Über die Hälfte steht Datensammlerei gleichgültig gegenüber
Die Einstellung gegenüber Google hat sich bei 90,3 Prozent der Österreicher verschlechtert, nachdem bekannt geworden ist, dass für Googles Street View private WLAN-Daten gesammelt wurden. Gleichzeitig ist es aber mehr als der Hälfte (54,9 Prozent) gleichgültig, wenn Google für die kostenlose Nutzung seiner Dienste möglichst viel ihrer Personen- und Verhaltensdaten sammelt. Dass soziale Netzwerke wie Facebook und Twitter primär auf die Erlangung der Nutzerdaten zu kommerziellen Zwecken abzielen, ist mehr als vier Fünftel (82,1 Prozent) bewusst.
Härteres Vorgehen gefordert
Nur ein Viertel der Österreicher (25,9 Prozent) ist sich ganz sicher, dass es an ihrem Arbeitsplatz keine Überwachung gibt. Wenn es um die Durchsetzung individuellen Datenschutzes gegenüber Unternehmen geht, halten 85 Prozent den einzelnen Bürger für ziemlich hilf- und machtlos. Dementsprechend fordern 89,6 Prozent harte, wirksame und abschreckende Sanktionen gegen ein unrechtmäßiges Erlangen und Verwenden von Personendaten durch große Firmen.

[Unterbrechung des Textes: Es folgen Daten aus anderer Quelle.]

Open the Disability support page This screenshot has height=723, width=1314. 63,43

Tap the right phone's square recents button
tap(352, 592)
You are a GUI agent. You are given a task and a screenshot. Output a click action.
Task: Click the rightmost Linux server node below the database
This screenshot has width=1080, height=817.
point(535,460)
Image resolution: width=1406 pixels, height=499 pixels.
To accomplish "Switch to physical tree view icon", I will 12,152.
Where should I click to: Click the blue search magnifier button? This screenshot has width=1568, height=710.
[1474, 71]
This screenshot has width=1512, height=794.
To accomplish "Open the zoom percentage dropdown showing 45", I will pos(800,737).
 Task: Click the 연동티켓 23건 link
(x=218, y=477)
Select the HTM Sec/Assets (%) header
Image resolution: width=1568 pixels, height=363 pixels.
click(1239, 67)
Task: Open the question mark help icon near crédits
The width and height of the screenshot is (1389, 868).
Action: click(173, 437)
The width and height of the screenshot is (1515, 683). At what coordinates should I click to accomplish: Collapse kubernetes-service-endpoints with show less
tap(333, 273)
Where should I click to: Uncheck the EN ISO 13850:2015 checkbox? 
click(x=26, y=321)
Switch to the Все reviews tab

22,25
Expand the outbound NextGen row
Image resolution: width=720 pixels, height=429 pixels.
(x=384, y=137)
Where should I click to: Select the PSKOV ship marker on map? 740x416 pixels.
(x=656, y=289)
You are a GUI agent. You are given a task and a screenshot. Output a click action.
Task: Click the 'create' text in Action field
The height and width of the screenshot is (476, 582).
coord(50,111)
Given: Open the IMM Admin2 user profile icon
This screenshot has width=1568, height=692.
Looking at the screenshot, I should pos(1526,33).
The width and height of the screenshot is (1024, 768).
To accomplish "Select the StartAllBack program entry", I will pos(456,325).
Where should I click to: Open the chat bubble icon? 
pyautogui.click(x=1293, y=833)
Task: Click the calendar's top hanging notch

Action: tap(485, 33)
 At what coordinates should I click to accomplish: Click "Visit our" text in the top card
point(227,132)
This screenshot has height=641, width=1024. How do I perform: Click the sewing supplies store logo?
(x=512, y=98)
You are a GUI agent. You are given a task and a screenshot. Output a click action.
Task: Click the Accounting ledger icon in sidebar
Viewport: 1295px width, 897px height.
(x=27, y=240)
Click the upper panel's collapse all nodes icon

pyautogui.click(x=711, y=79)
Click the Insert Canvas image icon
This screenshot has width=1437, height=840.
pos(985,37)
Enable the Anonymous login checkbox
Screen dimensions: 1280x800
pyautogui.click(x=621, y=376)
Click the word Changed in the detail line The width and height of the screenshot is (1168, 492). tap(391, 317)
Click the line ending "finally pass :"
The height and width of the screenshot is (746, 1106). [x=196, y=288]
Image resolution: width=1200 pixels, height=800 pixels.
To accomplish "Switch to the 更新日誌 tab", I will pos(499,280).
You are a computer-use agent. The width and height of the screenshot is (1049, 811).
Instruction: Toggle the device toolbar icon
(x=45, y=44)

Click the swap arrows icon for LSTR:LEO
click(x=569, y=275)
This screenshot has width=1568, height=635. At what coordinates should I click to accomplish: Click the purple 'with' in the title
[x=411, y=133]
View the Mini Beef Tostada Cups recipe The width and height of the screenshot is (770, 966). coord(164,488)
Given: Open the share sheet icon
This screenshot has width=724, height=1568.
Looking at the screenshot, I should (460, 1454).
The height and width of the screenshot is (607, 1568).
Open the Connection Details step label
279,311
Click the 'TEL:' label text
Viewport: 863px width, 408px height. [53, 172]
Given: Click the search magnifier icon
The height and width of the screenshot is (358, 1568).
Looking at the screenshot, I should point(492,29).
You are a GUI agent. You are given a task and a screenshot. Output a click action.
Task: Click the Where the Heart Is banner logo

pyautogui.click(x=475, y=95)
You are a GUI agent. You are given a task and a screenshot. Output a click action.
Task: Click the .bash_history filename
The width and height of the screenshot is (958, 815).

Thematik für viele zu kompliziert
Die Strafbestimmungen und Strafrahmen für Datenschutzvergehen sind für 61,8 Prozent der Österreicher nicht ausreichend und zeitgemäß. Dementsprechend fordern auch mehr als drei Viertel (78,3 Prozent) vom Gesetzgeber, den Abstand zwischen den technischen Möglichkeiten der Internetkriminalität und den gesetzlichen Bestimmungen sowie der Kontrolle ihrer Einhaltung zu verringern. Mehr als der Hälfte der Österreicher (57,7 Prozent) ist allerdings die ganze Datenschutzmaterie einfach zu kompliziert, sie wollen sich gar nicht allzu sehr damit belasten.
Facebook-Gründer kündigt Verbesserung beim Datenschutz an
Wohl auch deshalb hat Facebook-Gründer Mark Zuckerberg am Montag Fehler des Unternehmens beim Datenschutz seiner Nutzer eingeräumt und weitere Verbesserungen angekündigt. "Ich weiß, dass wir eine Reihe von Fehlern gemacht haben", schrieb Zuckerberg am Sonntag in einer E-Mail. Schon kommende Woche werde das Unternehmen dazu weitere Verbesserungen ankündigen. "Ich will sicherstellen, dass wir diesmal alles richtig machen." Das Unternehmen werde das Unternehmen auch Anregungen seiner Nutzer zum Datenschutz umsetzen.